> _WORK INSTRUCTION 1_: In the abstract on adversarial patch detection, why are traditional defense methods called impractical for real-world deployment?
> _WORK INSTRUCTION 2_: According to the abstract on adversarial patch detection, which open-source model reaches up to 95 percent classification accuracy?

> _TEXT EXCERPT_:
Don't Lag, RAG: Training-Free Adversarial Detection Using RAG
Journal:
arXiv
Published Date:
Apr 7, 2025
Abstract
Adversarial patch attacks pose a major threat to vision systems by embedding
localized perturbations that mislead deep models. Traditional defense methods
often require retraining or fine-tuning, making them impractical for real-world
deployment. We propose a training-free Visual Retrieval-Augmented Generation
(VRAG) framework that integrates Vision-Language Models (VLMs) for adversarial
patch detection. By retrieving visually similar patches and images that
resemble stored attacks in a continuously expanding database, VRAG performs
generative reasoning to identify diverse attack types, all without additional
training or fine-tuning. We extensively evaluate open-source large-scale VLMs,
including Qwen-VL-Plus, Qwen2.5-VL-72B, and UI-TARS-72B-DPO, alongside
Gemini-2.0, a closed-source model. Notably, the open-source UI-TARS-72B-DPO
model achieves up to 95 percent classification accuracy, setting a new
state-of-the-art for open-source adversarial patch detection. Gemini-2.0
attains the highest overall accuracy, 98 percent, but remains closed-source.

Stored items
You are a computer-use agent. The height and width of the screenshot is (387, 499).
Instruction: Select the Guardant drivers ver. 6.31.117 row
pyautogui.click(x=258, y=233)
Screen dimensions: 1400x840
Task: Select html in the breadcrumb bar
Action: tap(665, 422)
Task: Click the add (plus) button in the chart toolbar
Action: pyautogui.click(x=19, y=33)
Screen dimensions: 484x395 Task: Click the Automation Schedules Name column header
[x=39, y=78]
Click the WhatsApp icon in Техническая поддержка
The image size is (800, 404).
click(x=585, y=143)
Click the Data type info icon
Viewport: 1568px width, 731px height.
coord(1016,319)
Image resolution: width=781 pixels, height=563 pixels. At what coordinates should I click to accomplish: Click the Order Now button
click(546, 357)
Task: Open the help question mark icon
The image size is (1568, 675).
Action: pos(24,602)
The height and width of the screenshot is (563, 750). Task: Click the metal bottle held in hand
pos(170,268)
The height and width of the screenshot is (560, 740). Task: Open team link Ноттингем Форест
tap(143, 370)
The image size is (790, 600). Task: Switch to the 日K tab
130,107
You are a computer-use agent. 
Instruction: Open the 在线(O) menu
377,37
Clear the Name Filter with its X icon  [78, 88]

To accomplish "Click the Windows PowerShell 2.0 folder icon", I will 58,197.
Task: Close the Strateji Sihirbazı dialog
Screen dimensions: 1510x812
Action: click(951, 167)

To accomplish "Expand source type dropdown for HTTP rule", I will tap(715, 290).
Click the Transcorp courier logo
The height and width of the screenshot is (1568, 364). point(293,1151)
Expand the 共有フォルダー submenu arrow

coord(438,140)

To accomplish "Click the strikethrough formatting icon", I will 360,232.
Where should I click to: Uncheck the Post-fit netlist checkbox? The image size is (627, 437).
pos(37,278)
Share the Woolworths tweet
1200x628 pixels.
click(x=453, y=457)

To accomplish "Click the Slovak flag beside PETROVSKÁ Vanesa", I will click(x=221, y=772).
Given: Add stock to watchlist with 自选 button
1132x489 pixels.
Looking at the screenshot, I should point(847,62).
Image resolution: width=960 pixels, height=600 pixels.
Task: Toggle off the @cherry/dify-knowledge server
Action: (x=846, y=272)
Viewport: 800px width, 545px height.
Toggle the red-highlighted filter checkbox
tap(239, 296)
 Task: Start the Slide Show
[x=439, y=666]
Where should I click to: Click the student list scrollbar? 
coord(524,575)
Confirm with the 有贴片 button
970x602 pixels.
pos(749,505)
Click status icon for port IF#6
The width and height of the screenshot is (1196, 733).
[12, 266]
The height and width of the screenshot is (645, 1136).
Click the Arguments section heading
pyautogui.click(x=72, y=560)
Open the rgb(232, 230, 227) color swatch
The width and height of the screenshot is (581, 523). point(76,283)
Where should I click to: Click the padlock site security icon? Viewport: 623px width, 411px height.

> _EXERCISE ANSWER 1_: Traditional defense methods are impractical for real-world deployment because they often require retraining or fine-tuning.

> _EXERCISE ANSWER 2_: UI-TARS-72B-DPO